When Khemka took charge of MediaCom South Asia in 2018, the agency was an also-ran, a middling presence in one of the world’s most ferociously competitive media markets. Today, EssenceMediacom India sits at number two among individual agencies in India, behind only stablemate Mindshare, which holds the top position. Wavemaker, another WPP Media sibling, comes in third. The Indian media market has, in short, become something of a WPP family affair at the top.
“Together we didn’t just climb a ladder, we rebuilt it,” Khemka said. It is the sort of line that might sound boastful from someone with less to show for it.
The climb was not, it must be said, a straight line. It ran through one of the more complex integrations in Indian media history. When GroupM announced the global merger of Essence and MediaCom to form EssenceMediacom in 2022, Khemka, a MICA, Ahmedabad alumnus who had already shepherded the Maxus-MEC merger that created Wavemaker, was handed the wheel once again. His task was to fuse Essence’s data-and-performance DNA with MediaCom’s scaled multichannel expertise without losing either the clients or the culture.

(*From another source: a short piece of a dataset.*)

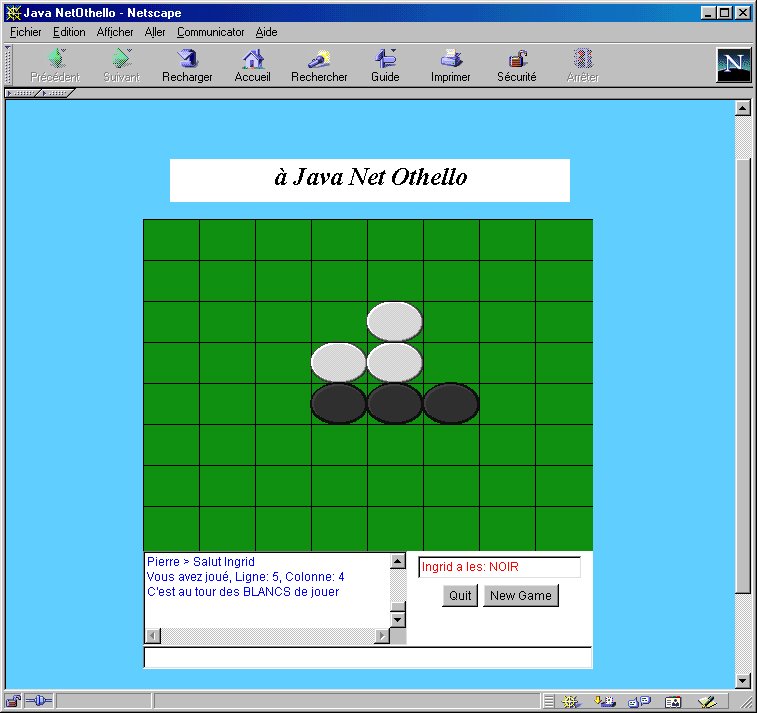Open the Fichier menu
This screenshot has height=713, width=757.
click(x=26, y=32)
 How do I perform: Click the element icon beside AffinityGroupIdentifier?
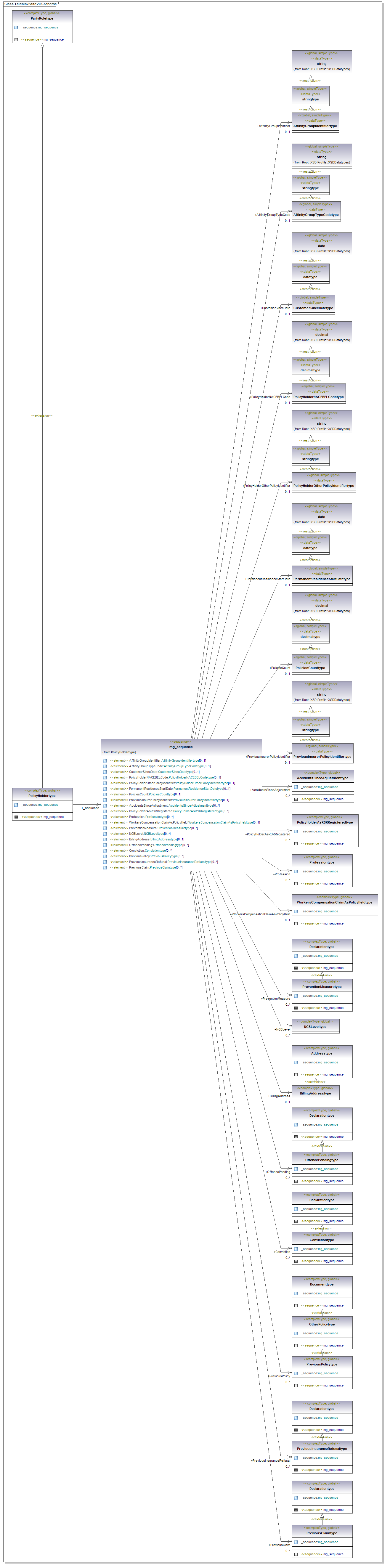pyautogui.click(x=105, y=760)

He had form. His career, spanning over 25 years, had taken him from Mudra Communications, where he launched McDonald’s in India via local cable television, then an unconventional bet, through Mindshare, ZenithOptimedia, and Wavemaker, before landing at MediaCom South Asia. Each stop had sharpened the same instinct: that what is best for the brand is, eventually, best for everyone.
“I am looking forward to this transformational role,” he said at the time of his appointment as chief executive of EssenceMediacom South Asia. “With our best-in-class data and digital-led solutions, I am confident that we will be able to future-proof our talent and offer new services.”

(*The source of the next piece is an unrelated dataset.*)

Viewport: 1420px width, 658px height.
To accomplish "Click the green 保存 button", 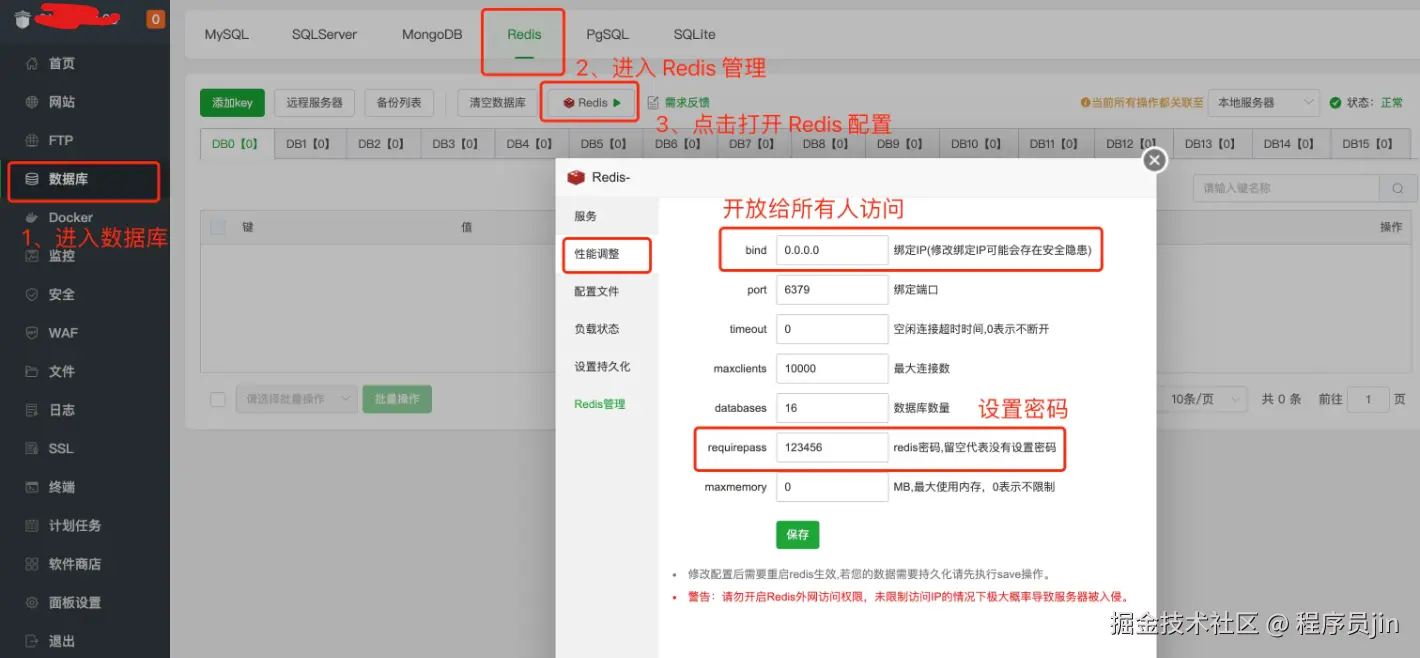I will coord(797,535).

He was not wrong. The agency navigated what Khemka calls “complex industry shifts,” not least the rapid surge in digital’s share of India’s total media spend, and emerged, by the reckoning of COMvergence’s independent benchmarks, as the clear number two in the market.
“The most exciting part has been watching the team evolve,” Khemka said, “navigating complex industry shifts and finding creative solutions.”
The India milestone is not the only thing burnishing Khemka’s reputation. Globally, EssenceMediacom ranks as the number-two media agency network in the world, according to the same COMvergence report, a position that reflects the scale and ambition of what WPP has built around the merged entity. The agency’s client roster in India reads like a who’s who of the country’s most ambitious brands: Airtel, PepsiCo, Samsung, Paytm, Hero MotoCorp, Tata, and others.
Earlier this month, WPP formalised its transition from GroupM to WPP Media South Asia, and with it, elevated Khemka to president, client solutions, WPP Media South Asia, placing him on the newly constituted Executive Committee alongside Priti Murthy, Ajay Gupte, and Amin Lakhani.
“The view from here is great,” Khemka conceded. “But we aren’t done climbing yet.”
From number eight to number two in seven years. India’s media industry would be unwise to bet against him.